Fair enough, but it just doesn't make a lot of sense. My feeling is that what you are observing, beyond the normal attrition all schools experience, both DO and MD, is likely explained by marginal candidates being admitted by newer schools just not being strong enough to successfully complete the program.

There really is no other explanation, since it does not benefit either the schools or the students for schools to manufacture subjective reasons to expel otherwise viable students. As many people have already noted, unlike Caribbean schools, there are rotation and residency slots for every qualified student at every US MD and DO school.
 
Don't forget, a good chunk of tuition money goes into what we are talking about here, clinical rotations.
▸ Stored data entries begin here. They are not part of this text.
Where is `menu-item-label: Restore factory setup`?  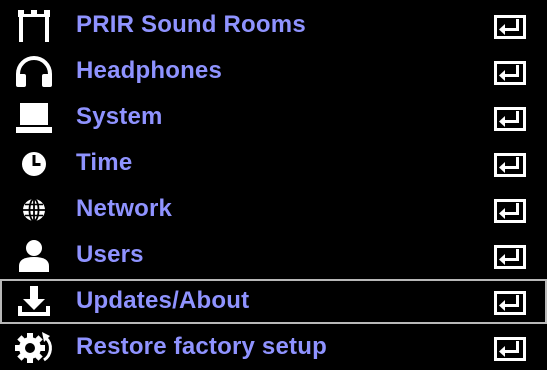
menu-item-label: Restore factory setup is located at coordinates (202, 346).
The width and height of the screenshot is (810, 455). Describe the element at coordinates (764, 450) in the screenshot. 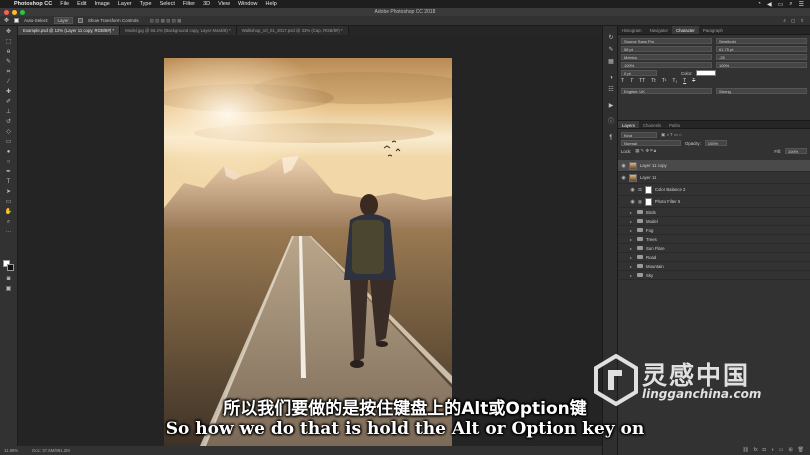

I see `add-mask-icon: ◘` at that location.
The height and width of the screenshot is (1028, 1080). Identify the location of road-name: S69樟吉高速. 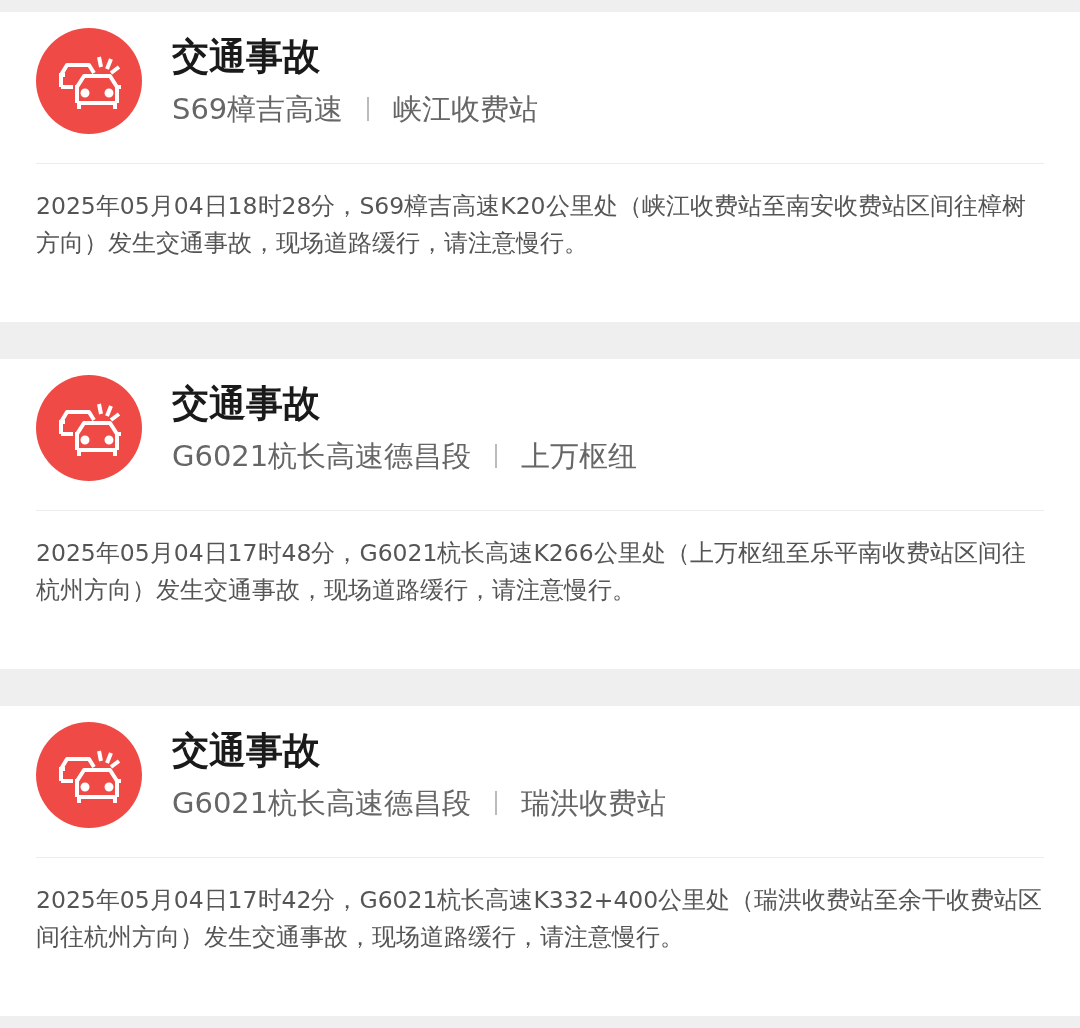
(258, 109).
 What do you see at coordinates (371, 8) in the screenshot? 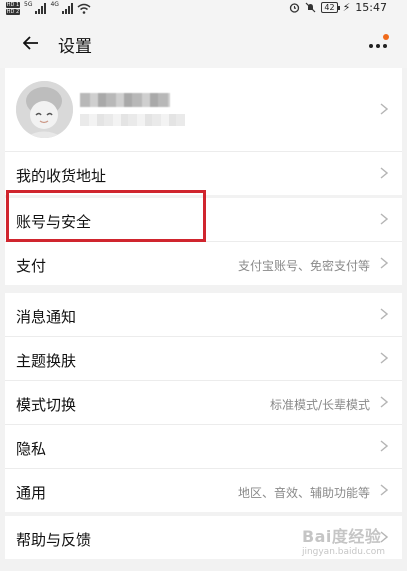
I see `clock: 15:47` at bounding box center [371, 8].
State schools do not pay for clinical rotations for the most part, though that is slowly changing as well. Most DO schools are paying, and depending upon how competitive the region the school is located within, those payments add up. If you are on a monthly rotation and each preceptor gets $1000 per rotation (over national average, but quickly becoming the defacto amount paid), then OMS3 costs the school $12,000 directly + money that goes into resources to sustain the education at these sites that are spread apart from each other. Tack on $10,000 for OMS4 rotations. Most DO students have no idea that close to all of the OMS1-3 tuition supports preclinical expenses and OMS4 supports rotation expenses. That leaves about 1/2-2/3 of the OMS4 tuition left to put into program improvements, etc. The profit margin is nowhere near as large as most believe it to be.